Karl Krispin: Nochebuena y Nochevieja

Dos diferencias de las navidades de mi infancia con la de estos tiempos que corren: en Caracas no se escuchaban gaitas y el único rojo rojito era Santa. No habían llegado el patrioterismo rechiflado y las gaitas para supremos y uniformados. Sin duda las nuestras eran mucho más felices y comenzaban en diciembre. La distinción no es fortuita siendo que este año la Navidad fue decretada por el Ejecutivo en noviembre con furruco y vice ministerio para la felicidad colectiva. Debió tratarse de una confusión revolucionaria. Así como nunca terminamos de saber si la despreciable parranda leninista, la toma del Palacio de Invierno, se inició en octubre o en noviembre según se invoquen los calendarios gregorianos o julianos, aquí ha debido tratarse de un equívoco juliano miraflorino. Los meses del socialismo indoamericano contarán pronto con sus brumarios y pluviosios. Los bolcheviques sí que le arruinaron los villancicos y las festividades de adviento al zar Nicolás. Al nuestro le sobran las fiestas y los fiestos.

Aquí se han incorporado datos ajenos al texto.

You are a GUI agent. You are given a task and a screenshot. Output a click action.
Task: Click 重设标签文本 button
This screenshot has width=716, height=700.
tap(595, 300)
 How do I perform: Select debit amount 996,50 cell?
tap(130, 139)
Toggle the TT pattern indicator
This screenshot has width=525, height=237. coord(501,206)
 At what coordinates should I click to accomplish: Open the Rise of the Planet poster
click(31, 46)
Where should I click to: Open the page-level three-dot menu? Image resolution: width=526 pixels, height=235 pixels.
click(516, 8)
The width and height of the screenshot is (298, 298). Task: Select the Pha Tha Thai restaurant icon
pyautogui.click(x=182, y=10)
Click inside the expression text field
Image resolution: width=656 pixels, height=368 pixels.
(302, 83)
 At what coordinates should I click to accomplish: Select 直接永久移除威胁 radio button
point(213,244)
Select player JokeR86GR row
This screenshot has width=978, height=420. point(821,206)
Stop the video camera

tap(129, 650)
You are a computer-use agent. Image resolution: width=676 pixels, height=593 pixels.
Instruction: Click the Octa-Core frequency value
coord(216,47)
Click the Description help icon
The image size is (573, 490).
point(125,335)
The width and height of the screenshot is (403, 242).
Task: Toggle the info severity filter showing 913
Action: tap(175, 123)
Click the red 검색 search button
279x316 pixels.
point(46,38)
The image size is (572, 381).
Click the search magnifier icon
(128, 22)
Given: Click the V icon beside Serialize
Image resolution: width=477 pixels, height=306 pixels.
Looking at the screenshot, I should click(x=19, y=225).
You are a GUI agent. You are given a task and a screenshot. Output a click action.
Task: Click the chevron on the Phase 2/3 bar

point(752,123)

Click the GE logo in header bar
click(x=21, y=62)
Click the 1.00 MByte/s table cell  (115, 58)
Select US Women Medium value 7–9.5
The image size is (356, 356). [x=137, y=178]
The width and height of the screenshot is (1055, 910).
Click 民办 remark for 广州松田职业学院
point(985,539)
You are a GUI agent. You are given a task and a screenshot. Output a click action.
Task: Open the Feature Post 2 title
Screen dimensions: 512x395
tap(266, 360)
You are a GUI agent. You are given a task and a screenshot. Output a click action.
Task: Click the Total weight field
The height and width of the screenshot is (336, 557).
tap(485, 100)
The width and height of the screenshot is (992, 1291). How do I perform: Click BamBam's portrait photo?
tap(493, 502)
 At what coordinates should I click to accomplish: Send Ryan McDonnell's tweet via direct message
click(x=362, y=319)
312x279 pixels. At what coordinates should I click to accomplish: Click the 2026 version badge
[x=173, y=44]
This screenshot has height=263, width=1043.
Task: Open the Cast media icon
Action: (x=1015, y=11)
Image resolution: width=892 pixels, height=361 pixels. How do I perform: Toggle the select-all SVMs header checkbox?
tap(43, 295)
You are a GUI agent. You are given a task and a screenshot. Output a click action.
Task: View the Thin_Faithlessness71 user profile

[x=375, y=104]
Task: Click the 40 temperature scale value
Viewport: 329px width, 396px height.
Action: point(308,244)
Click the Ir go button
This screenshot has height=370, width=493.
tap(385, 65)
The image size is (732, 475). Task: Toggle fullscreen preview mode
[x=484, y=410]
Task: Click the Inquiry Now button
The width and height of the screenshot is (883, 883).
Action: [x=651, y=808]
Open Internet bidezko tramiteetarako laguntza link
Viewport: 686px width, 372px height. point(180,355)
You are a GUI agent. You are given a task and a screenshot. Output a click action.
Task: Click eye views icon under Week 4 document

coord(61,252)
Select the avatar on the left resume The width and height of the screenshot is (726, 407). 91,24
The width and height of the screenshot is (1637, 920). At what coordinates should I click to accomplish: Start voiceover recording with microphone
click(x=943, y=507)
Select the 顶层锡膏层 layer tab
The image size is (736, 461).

El motivo de esta Navidad han sido los electrodomésticos, una forma bastante enérgica y tarifada de celebración entre plasmas y enchufes. Ya cuando llegue el Niño Jesús, como la bullanga y los puntos de débito fueron tempraneros, no se conseguirá ni un burrito sabanero para acomodar los aguinaldos en el pino canadiense que este año gracias a la revolución humanista no han faltado en la capital. Casi todos mantendrán su árbol hasta Reyes y los menos hasta el día de la Candelaria junto al Nacimiento. Este año habrá una mayor cantidad de abonados jugando Nintendo Wii o solicitando una explicación de sí mismos en algún rincón de la pantalla. Para ellos baste una frase del incomparable Groucho Marx: “La TV me parece muy civilizadora. Cada vez que encuentro una encendida, me dirijo al cuarto contiguo a leer un libro”.

La Navidad ha pasado a ser un torneo de regalos, cosa que a todos  parece gustarnos. Resulta más que familiar la imagen de la señora azorada, devastada por el tráfico, pero contenta y despeinada soltando las bolsas diciendo que ya “salió de todo el mundo”, como si fuera cosa de escapar de sus relacionados. Conviene no olvidar el sentido de la festividad en Occidente (hemisferio al que a pesar de Huntington y Maduro, seguimos perteneciendo). Más allá de las creencias religiosas, hay una impronta cultural: honramos la llegada de una esperanza para el mundo, festejamos una posibilidad de salvación. Esta invocación de supervivencia es la que nos hace cuestionarnos invariablemente y prometernos algún destino con la fe que podamos imponernos para ser mejores. Escribe Sándor Márai en su nunca suficientemente recomendado El último encuentro: “…sólo a través de los detalles podemos comprender lo esencial.” El modo particular que tengamos de celebrar, de ajustarnos al tiempo que vivimos y a lo que nos otorgamos con nuestras festividades, es el resultado de la forma como administramos nuestra visión del mundo y hasta el porvenir personal. La manera con que oficiamos nuestra Navidad tiende a historiarnos y establecer una fotografía presente y futura de lo que somos.





En aquellas idas y nostálgicas Nochebuenas rondaba la presencia y la importancia incuestionable del Niño Jesús y sus regalos que eran una forma de saber si lo habías hecho bien a lo largo del año. Se trataba en síntesis de un juicio sumario. A los cinco años creí haberlo sentido colocando los presentes. No se me ocurrió en absoluto atreverme a abrir los ojos. Y también el 31, fecha en que todo volvía a comenzar, recuerdo salir a la calle a dar el feliz año a desconocidos. Esa forma abierta, momentánea y por encima de las fronteras sociales, nos hacía creer que éramos un país que nos aseguraba cierta afinidad compartida por la que me sigo preguntando para estos adioses de 2013.